CVE-2017-12149, Security Scan in BSM 9.25.361

  • KM03150423
  • 23-Apr-2018
  • 23-Apr-2018

This document has not been formally reviewed for accuracy and is provided "as is" for your convenience.

Summary

The web.xml file is located under the following path: C:\\HPBSM\\EJBContainer\\server\\mercury\\deploy\\http-invoker.sar\\invoker.war\\WEB-INF You have to modify this file by adding /* under the security-constraint sector in the web.xml file. Secure the access to the entire http-invoker contexts by adding /* to the security-constraints in the web.xml file of the http-invoker.sar.The users who do not wish to use the http-invoker.sar can remove it.

Question


An analysis of critical points has been taken against our BSM 9.25.361(Build 648) and
the CVE-2017-12149 has been found:
"JBoss 5.x/6.x Deserialization Vulnerability Detected on 8080 over TCP.
It was found that the doFilter method in the ReadOnlyAccessFilter of the HTTP
Invoker does not restrict classes for which it performs deserialization and thus allowing
an attacker to execute arbitrary code via crafted serialized data."
The offered solution - by Dr.
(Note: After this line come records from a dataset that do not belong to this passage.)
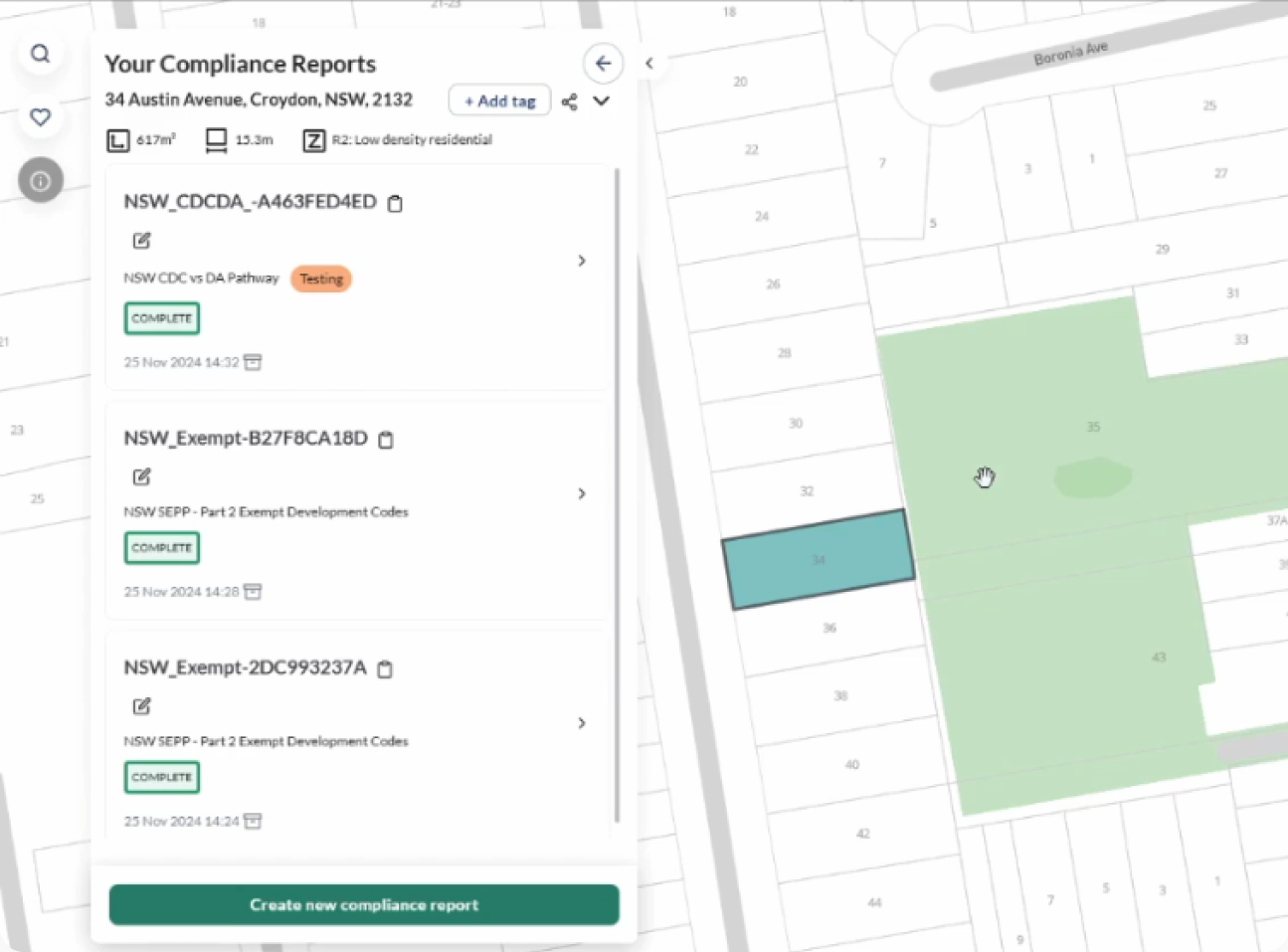This screenshot has height=952, width=1288.
Task: Collapse the reports panel with the left chevron
Action: pos(648,63)
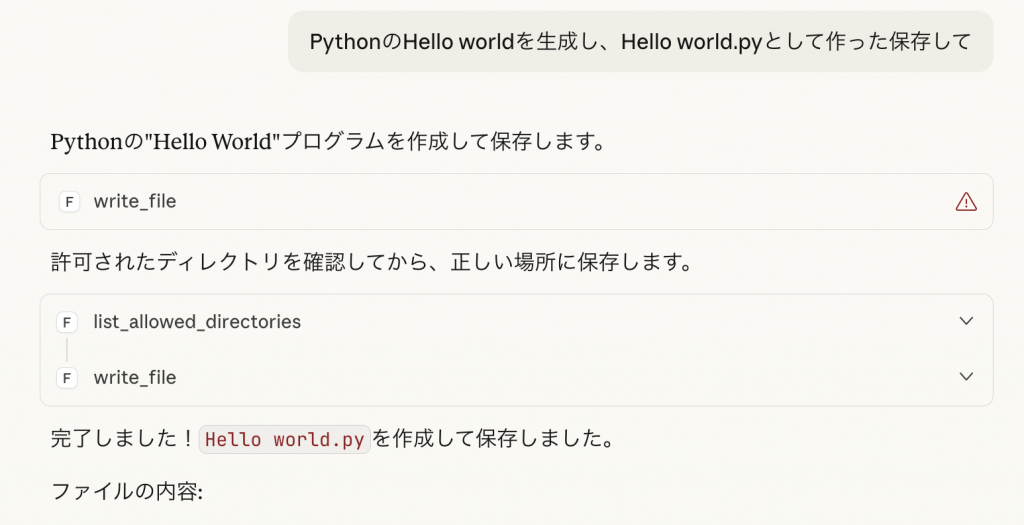Click 'Hello world.py' inside the user message
1024x525 pixels.
click(688, 42)
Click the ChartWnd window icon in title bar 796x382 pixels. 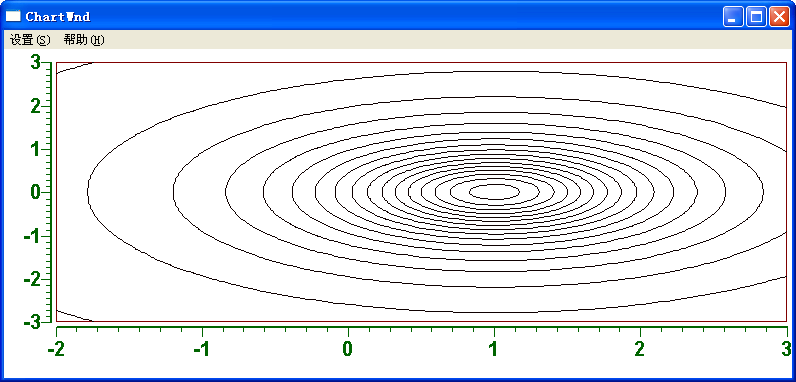point(13,16)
Google - is:
"Secure the access to the entire http-invoker contexts by adding <url-pattern>/*</url-pattern>
to the security-constraints in the web.xml file of the http-invoker.sar.The users who do not
wish to use the http-invoker.sar can remove it."
Here are my question:
1. searching for web.xml I have found about 50 files with the name web.xml
Which of them are to change?
2. I have to known the section of the file and the excact string, which to include into the place
3. Looking for the file http-invoker.sar if have found only the directory(!)
"F:\\HPBSM\\EJBContainer\\server\\mercury\\deploy\\http-invoker.sar"
Does that mean, that there is no http-invoker.sar file an the analysis does not match?
Or do I have to delete that directory

 

Answer

The web.xml file is located under the following path: C:\\HPBSM\\EJBContainer\\server\\mercury\\deploy\\http-invoker.sar\\invoker.war\\WEB-INF
You have to modify this file by adding <url-pattern>/*</url-pattern> under the security-constraint sector in the web.xml file. Perform this procedure on all BSM servers (GW and DPS) and restart them after that.
Another option provided is to delete the http-invoker.sar folder if you do not want to use it.
We recommend you first to try the first option by modifying the web.xml file.